Le 5 octobre 2018, Madame [V] [W] a bénéficié d’une pose de prothèse totale de genou droit à la Clinique de l’Archette par le docteur [F]. L’intervention était justifiée en raison d’une arthrose fémoro-tibiale externe droite évoluée, responsable de douleurs invalidantes pour lesquelles les traitements médicaux entrepris se sont révélés inefficaces. La procédure anesthésique pré, per et post opératoire a été réalisée par le docteur [Z].
Les suites de l’intervention ont été marquées par la persistance de parésies des releveurs du pied et une échographie du 9 octobre 2018 a mis en évidence un lymphoedème diffus du genou et du mollet droits, avec une probable compression du nerf sciatique poplité externe droit au genou.
Madame [V] [W] a ensuite été prise en charge en centre de convalescence et le 2 novembre 2018 la marche était notée possible avec l’aide de deux cannes anglaises puis elle a regagné son domicile avec la prescription de séances de kinésithérapie.
Le 6 décembre 2018, il a été relevé la persistance d’un engourdissement du pied droit et d’un steppage. La marche se faisait alors avec l’aide d’un releveur et d’une canne anglaise.

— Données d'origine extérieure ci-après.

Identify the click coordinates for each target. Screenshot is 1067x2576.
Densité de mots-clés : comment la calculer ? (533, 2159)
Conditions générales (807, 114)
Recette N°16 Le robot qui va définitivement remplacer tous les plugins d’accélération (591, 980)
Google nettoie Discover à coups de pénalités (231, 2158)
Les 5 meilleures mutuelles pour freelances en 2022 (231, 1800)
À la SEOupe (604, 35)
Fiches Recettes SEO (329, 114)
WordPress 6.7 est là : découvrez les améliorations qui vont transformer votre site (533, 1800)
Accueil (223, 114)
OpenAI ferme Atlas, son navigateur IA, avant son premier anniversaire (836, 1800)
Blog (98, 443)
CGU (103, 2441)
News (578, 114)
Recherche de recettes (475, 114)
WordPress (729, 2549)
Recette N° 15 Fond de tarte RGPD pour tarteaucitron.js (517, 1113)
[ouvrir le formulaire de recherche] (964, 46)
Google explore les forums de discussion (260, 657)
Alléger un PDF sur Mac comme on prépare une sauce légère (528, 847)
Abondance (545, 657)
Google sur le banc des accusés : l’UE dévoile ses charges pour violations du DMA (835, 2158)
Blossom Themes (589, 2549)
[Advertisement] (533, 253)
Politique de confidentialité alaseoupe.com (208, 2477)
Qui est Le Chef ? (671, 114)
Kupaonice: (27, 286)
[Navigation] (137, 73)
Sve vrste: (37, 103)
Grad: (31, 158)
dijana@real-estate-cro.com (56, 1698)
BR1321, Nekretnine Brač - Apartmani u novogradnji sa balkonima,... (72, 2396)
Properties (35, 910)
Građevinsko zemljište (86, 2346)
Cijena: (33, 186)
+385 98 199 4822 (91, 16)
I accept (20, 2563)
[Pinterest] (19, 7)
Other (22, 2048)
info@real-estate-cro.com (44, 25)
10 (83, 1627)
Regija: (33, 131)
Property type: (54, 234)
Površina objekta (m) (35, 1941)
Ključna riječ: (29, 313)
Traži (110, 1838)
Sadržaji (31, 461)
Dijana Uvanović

Le 24 octobre 2019, il a été noté une bonne évolution de la prothèse de genou mais l’absence de progrès du déficit neurologique avec la persistance d’un steppage et d’un déficit fonctionnel. Les séances de kinésithérapie ne se sont pas révélées efficaces.
Le 25 mai 2021, Madame [V] [W] a saisi la [Adresse 12] d’une demande d’indemnisation et le Docteur [I] a été désigné en qualité d’expert par la CCI.
L’expert a conclu à l’existence d’un accident médical non fautif.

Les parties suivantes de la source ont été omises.